(LiveHacking.Com) – Rapid7, the vulnerability management and penetration testing company which is well known for the Metasploit tool, has released a whitepaper describing security flaws in popular implementations of the Universal Plug and Play protocol. It is estimated that more than 80 million unique IPs respond to UPnP discovery requests, all accessible from the internet. Of those 80 million devices, it is thought that between 40 and 50 million are vulnerable to at least one of three attacks outlined in the whitepaper.
The problem is that the two most commonly used UPnP software libraries both contain remotely exploitable vulnerabilities. First, the libupnp library contains multiple buffer overflow vulnerabilities and devices that use it and accept UPnP queries over the WAN interface are vulnerable. In total Rapid7 estimates that some 6,900 product versions are vulnerable from over 1,500 different vendors.

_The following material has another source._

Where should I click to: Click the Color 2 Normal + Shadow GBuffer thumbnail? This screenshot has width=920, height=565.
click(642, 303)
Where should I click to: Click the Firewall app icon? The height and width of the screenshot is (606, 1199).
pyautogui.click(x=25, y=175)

A new version (1.6.18) of libupnp has been released to fix the vulnerabilities but it will take quite a while before device makers start shipping units with the new software and it is unlikely that older devices will ever be updated.
The other library affected is the MiniUPnP library and although it was fixed over two years ago there are still over 330 products using older versions of the library.

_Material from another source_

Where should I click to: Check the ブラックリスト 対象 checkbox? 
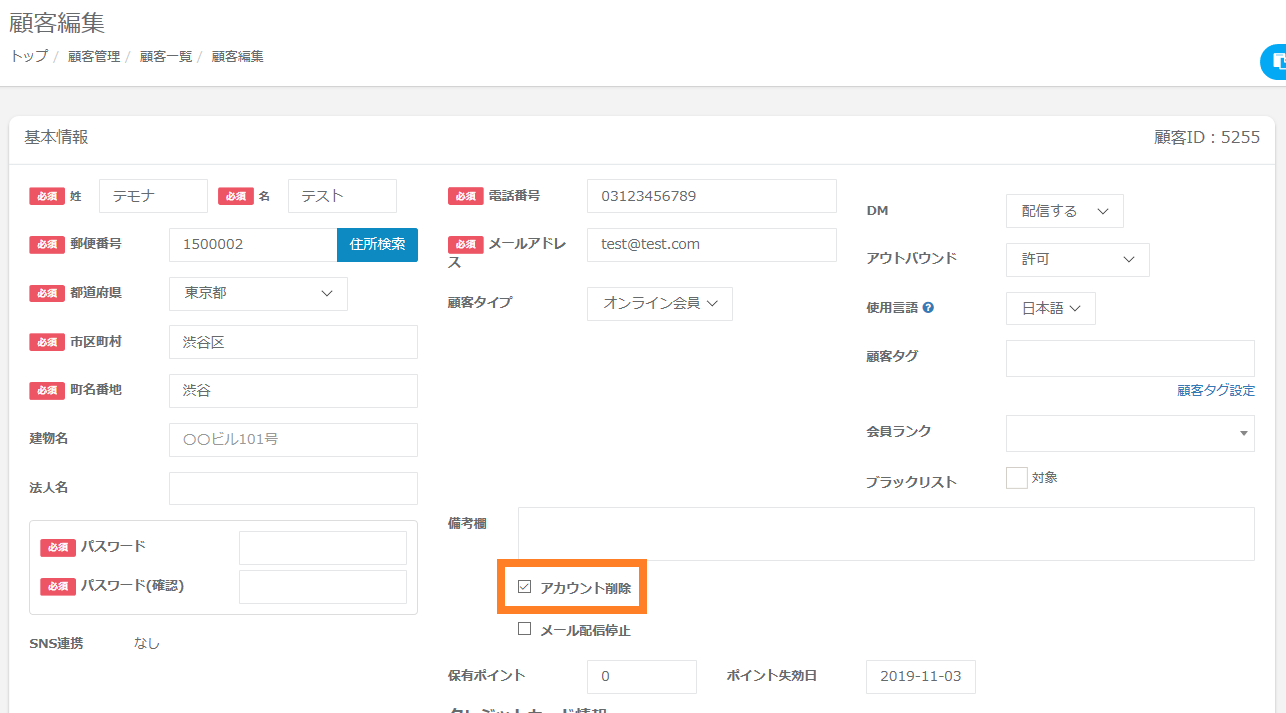[x=1016, y=478]
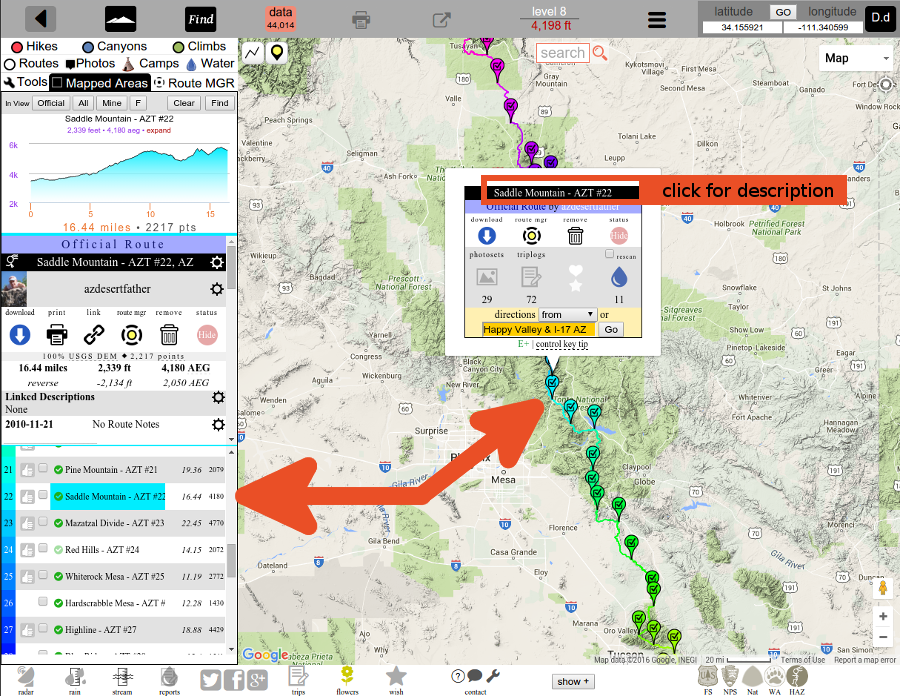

Because of the finding Rapid7 is urging everyone to identify and disable any internet-exposed UPnP devices in their environments. “UPnP is pervasive – it is enabled by default on many home gateways, nearly all network printers, and devices ranging from IP cameras to network storage server,” wrote HD Moore, the Chief Security Officer at Rapid7.
The warning was echoed by US-CERT which recommends that users and administrators disable UPnP (if possible), and restrict access to SSDP (1900/udp) and Simple Object Access Protocol (SOAP) services from the Internet.

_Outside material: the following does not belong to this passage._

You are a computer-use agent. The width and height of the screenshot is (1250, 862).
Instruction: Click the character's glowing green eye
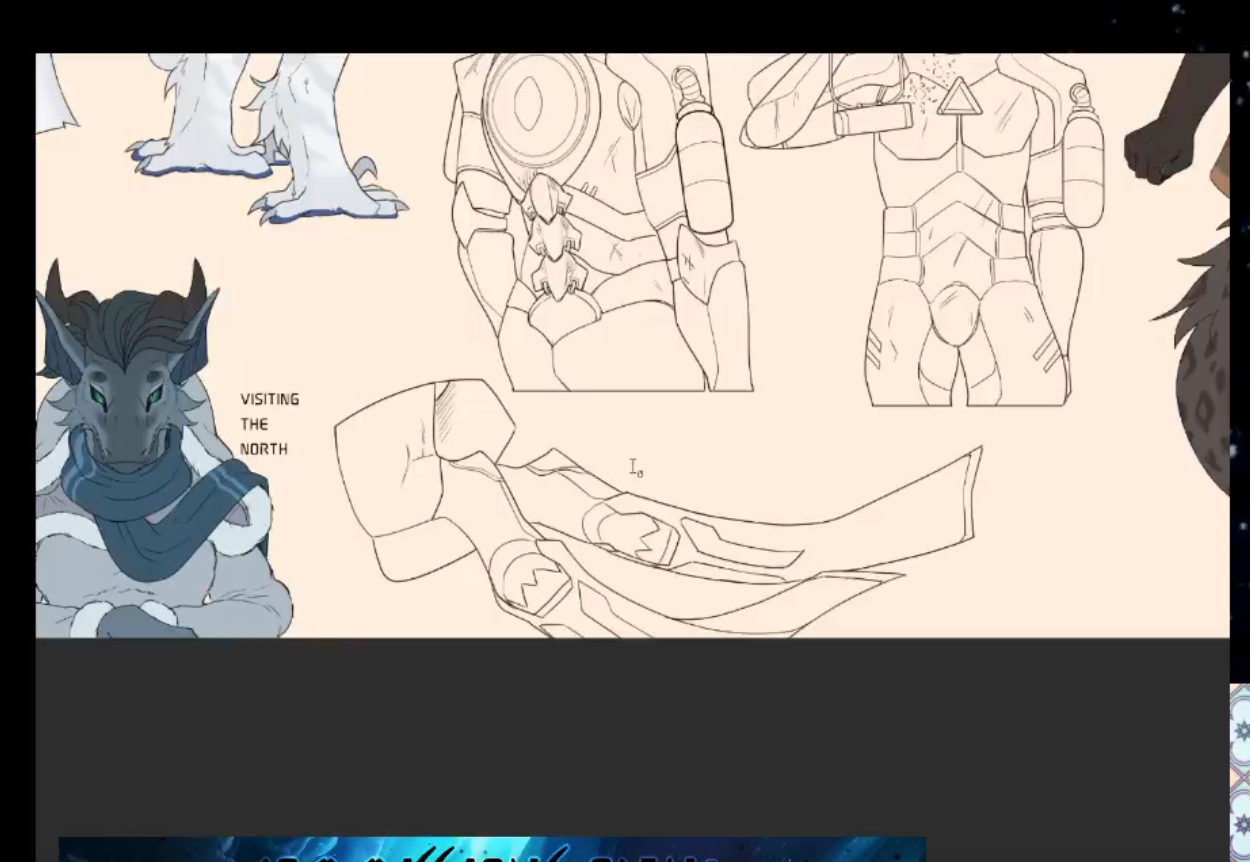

According to US-CERT’s advisory, the Portable SDK for UPnP Devices, is vulnerable to multiple stack-based buffer overflows when handling malicious SSDP requests. This library is used by tens of millions of deployed network devices, of which approximately twenty million are exposed directly to the internet. In addition to network devices, many streaming media and file sharing applications are also exposed to attack through this library.
Rapid7 has released a tool called ScanNow UPnP which can identify any exposed UPnP endpoints in your network. The only wrinkle is that you need to register the tool, giving Rapid7 your name, email address and phone number, to use it!